** Start EXERCISE INPUTS **

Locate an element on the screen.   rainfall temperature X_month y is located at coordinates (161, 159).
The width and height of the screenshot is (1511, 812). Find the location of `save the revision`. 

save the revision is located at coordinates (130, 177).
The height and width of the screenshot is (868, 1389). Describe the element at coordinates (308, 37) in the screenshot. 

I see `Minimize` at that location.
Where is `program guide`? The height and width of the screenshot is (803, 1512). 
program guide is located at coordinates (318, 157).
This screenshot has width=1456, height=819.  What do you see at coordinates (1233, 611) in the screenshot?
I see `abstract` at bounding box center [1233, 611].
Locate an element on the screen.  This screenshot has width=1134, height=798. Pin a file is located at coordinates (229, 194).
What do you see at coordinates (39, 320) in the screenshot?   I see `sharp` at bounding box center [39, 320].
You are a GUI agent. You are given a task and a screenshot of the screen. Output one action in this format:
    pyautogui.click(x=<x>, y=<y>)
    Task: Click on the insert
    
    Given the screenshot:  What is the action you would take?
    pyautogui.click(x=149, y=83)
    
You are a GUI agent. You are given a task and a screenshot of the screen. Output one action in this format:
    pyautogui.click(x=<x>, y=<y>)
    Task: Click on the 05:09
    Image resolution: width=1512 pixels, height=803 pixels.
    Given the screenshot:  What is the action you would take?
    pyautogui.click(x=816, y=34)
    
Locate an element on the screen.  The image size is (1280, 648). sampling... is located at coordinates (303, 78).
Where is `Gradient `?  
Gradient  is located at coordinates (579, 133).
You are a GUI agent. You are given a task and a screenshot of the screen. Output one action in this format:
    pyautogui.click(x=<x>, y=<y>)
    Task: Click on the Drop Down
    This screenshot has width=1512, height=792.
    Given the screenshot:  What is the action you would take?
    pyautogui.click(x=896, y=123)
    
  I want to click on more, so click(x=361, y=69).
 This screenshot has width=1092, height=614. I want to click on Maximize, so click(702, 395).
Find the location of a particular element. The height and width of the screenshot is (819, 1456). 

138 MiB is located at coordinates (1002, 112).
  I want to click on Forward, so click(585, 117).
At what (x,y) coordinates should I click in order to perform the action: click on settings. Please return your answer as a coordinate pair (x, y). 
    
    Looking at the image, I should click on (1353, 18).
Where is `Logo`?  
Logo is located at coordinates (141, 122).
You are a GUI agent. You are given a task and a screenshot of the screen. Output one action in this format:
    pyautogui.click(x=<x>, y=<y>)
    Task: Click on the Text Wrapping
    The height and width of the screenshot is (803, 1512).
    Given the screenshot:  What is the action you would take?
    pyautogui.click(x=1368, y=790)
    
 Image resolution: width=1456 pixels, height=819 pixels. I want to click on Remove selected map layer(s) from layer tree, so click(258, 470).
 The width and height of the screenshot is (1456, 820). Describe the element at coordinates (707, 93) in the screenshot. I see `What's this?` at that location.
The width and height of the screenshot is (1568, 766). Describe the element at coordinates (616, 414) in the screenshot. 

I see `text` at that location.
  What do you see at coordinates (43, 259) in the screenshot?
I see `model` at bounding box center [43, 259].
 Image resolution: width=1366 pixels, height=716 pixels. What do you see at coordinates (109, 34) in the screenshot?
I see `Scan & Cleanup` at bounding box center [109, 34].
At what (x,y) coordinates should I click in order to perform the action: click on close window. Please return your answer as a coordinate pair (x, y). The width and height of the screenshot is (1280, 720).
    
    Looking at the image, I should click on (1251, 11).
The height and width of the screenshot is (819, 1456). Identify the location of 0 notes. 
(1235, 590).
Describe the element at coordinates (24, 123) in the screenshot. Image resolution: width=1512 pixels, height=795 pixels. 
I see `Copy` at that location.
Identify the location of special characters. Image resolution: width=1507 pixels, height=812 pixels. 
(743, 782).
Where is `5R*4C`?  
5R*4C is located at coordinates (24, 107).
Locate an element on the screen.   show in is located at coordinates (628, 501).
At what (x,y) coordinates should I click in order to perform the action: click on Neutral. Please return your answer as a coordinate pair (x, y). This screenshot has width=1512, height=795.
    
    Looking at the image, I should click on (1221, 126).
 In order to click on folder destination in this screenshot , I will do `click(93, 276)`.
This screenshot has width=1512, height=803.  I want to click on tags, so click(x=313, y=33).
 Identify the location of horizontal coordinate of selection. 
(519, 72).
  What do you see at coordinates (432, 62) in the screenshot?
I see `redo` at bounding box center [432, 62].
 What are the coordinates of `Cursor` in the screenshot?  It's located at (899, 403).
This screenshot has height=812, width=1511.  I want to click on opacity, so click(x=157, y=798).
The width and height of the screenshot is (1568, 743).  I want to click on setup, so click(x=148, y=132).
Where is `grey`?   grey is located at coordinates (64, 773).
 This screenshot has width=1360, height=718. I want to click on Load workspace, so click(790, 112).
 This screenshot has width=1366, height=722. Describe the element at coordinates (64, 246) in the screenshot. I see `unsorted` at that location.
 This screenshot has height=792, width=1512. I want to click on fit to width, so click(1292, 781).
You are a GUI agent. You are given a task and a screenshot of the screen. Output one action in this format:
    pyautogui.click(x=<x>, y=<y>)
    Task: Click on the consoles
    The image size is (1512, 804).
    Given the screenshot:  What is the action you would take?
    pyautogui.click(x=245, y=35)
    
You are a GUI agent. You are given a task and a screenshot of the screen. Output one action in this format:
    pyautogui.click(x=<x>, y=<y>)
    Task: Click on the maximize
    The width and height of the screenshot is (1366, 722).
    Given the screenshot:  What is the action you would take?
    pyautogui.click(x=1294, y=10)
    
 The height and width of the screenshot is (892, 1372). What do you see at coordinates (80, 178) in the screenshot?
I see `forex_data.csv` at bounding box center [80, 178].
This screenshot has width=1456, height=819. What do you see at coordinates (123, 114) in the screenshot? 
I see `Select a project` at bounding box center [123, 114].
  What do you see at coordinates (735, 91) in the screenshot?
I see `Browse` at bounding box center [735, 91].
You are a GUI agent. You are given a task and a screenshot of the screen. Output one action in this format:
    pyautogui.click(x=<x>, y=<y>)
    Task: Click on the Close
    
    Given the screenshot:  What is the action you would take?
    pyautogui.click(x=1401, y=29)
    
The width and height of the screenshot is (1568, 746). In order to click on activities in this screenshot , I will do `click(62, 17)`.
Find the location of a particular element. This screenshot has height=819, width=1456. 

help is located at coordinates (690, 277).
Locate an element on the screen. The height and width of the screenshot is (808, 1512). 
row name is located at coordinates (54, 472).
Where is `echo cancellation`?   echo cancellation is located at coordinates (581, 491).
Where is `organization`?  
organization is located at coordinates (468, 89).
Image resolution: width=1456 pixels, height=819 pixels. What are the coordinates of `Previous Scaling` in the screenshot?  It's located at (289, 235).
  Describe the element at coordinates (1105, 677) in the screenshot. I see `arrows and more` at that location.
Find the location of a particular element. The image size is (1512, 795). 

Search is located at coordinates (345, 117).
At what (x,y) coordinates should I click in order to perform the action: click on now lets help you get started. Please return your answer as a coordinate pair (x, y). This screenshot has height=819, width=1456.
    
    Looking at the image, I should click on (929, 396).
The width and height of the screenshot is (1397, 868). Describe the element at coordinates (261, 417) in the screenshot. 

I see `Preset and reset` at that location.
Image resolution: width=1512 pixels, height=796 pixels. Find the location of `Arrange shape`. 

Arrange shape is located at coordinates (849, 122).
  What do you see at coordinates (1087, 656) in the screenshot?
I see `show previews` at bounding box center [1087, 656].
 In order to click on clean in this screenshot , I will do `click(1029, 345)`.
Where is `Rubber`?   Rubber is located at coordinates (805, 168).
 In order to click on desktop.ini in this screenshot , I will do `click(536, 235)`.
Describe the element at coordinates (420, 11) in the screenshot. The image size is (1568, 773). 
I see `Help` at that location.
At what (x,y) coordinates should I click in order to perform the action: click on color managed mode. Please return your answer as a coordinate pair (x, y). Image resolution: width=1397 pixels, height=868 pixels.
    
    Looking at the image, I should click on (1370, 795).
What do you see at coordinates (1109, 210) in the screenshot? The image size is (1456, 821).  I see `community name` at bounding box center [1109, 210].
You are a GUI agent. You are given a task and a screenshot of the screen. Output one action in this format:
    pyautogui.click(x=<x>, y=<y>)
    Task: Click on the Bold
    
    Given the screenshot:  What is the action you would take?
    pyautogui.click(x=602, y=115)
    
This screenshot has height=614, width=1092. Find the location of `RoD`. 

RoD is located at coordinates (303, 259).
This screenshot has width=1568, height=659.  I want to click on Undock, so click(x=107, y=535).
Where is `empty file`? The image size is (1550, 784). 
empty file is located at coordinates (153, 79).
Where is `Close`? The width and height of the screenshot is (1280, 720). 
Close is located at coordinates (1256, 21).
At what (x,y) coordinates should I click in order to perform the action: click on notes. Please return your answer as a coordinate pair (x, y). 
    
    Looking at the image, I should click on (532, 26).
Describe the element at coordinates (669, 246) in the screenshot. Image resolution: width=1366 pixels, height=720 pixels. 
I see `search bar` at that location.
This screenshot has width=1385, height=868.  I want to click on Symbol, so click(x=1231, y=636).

** End EXERCISE INPUTS **

[DO THIS]
Could you give again the lines of the material that run from the one containing "What do you see at coordinates (432, 62)" through the one containing "at (899, 403).", with both of those lines included?

[RIGHT ANSWER]
  What do you see at coordinates (432, 62) in the screenshot?
I see `redo` at bounding box center [432, 62].
 What are the coordinates of `Cursor` in the screenshot?  It's located at (899, 403).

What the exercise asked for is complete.